FIG. 2 diagrammatically shows a deposition apparatus 100 used to manufacture the anti-reflection layer 3 of the present embodiment. In FIG. 2, the deposition apparatus 100 includes a vacuum chamber 11, a discharger 20 having a turbomolecular pump 21 and a pressure adjusting valve 22, a gas supplier 30 having a gas cylinder 31 and a flow rate controller 32, and a pressure gauge 50 that indicates the pressure in the vacuum chamber 11.

The vacuum chamber 11 houses evaporation sources (crucibles) 12 and 13 in which evaporation materials are placed, a heating unit 14 for heating and melting (evaporating) the evaporation materials in the evaporation sources 12 and 13, a substrate support 15 on which substrates 1 are placed, substrate heaters 16 for heating the substrates 1, filaments 17, and an ion gun 18 for ionizing an introduced gas and accelerating the ionized gas so that the substrates 1 are irradiated with the ionized gas. The vacuum chamber 11 further includes as required a cold trap for removing moisture left in the vacuum chamber 11 and a device for controlling the film thickness.

The evaporation sources 12 and 13 are crucibles in which evaporation materials are placed, and disposed in a lower portion of the vacuum chamber 11.

In the heating unit 14, the ion gun 18 accelerates and deflects thermoelectrons emitted from the heated filaments 17 so that the evaporation materials placed in the evaporation sources 12 and 13 are irradiated with the thermoelectrons and hence evaporate. That is, what is called electron beam deposition occurs. The magnitude of the acceleration current is not particularly limited to a specific value, but can be adjusted in accordance with a necessary evaporation rate because the magnitude of the acceleration current closely relates to the evaporation rate.

Other examples of the method for evaporating an evaporation material include a method for melting/vaporizing an evaporation material by conducting current through a resistor made of tungsten or any other suitable material (what is called resistive thermal evaporation), and a method for applying high-energy laser light to a material to be evaporated.

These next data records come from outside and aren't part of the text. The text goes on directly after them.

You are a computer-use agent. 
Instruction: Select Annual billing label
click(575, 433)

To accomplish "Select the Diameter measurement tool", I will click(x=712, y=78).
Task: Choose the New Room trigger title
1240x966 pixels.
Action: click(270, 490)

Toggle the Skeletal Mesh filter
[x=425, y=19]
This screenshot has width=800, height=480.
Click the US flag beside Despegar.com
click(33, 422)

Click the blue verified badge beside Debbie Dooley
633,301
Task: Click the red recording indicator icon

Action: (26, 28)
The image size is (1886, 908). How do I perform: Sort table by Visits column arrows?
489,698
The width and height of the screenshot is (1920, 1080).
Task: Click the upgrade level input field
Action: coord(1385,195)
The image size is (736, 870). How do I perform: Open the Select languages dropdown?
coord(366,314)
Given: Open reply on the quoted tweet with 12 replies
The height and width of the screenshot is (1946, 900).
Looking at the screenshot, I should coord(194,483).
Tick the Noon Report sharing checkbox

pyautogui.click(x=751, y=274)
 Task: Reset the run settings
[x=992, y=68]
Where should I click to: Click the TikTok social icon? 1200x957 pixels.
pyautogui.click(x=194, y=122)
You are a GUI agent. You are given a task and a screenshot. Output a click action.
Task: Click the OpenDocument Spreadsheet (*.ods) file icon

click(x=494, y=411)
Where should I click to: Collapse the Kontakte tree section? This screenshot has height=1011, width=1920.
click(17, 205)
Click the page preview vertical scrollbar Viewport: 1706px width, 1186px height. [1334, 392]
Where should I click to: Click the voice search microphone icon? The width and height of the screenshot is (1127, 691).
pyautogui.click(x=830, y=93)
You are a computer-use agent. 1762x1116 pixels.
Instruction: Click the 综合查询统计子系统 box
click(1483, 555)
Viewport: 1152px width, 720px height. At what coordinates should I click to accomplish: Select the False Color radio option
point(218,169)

The substrate support 15 is a support on which a predetermined number of substrates 1 are placed, and disposed in an upper portion that faces the evaporation sources 12 and 13 in the vacuum chamber 11. The substrate support 15 preferably includes a rotation mechanism in order to make the anti-reflection layer 3 to be formed on each of the substrates 1 uniform and increase manufacturability.

Each of the substrate heaters 16 is formed of, for example, an infrared lamp and disposed above the substrate support 15. The substrate heaters 16 heat the substrates 1 to degas or dewater them so that a layer to be formed on the surface of each of the substrates 1 intimately adheres thereto.

The infrared lamp may be replaced with a resistive heater or any other suitable heater. It is noted, however, that an infrared lamp is preferably used for plastic substrates 1.

Substrates 1 on each of which the hard coat layer 2 has been formed are placed on the substrate support 15 in the vacuum chamber 11 described above, and the deposition apparatus 100 is operated to form the anti-reflection layer 3.

The evaporation is preferably performed under the following conditions: the acceleration voltage ranges from 700 to 1000 V and the acceleration current ranges from 500 to 1200 mA.

The thickness of the resultant film can be readily controlled by increasing or decreasing the acceleration voltage or the acceleration current and by extending or shortening the evaporation period.

An anti-contamination layer and/or an anti-haze layer may be formed on the anti-reflection layer 3 as required.

The present embodiment provides the following advantages:

Since the number of layers that form the anti-reflection layer 3 is nine and the low refractive index layer 3L1 or 3L3 is formed to an optical thickness greater than or equal to 0.8λ0 but smaller than or equal to 1.2λ0, the scratch resistance of the anti-reflection layer 3 can be drastically improved. As a result, the resultant ophthalmic plastic lens 10 has excellent scratch resistance.

Since the high refractive index layers 3H1, 3H2, 3H3, and 3H4, which form the anti-reflection layer 3, are made of zirconium oxide, the high refractive index layers can be hard. As a result, the resultant anti-reflection layer can be more scratch resistant.

Since the high refractive index layers, which form the anti-reflection layer 3, are formed by ion-assisted vacuum deposition, the density of each of the high refractive index layers can be effectively increased. As a result, the scratch resistance of the anti-reflection layer 3 can be drastically improved.

While the best configuration, method, and other factors for carrying out the invention have been disclosed in the above description, the invention is not limited thereto.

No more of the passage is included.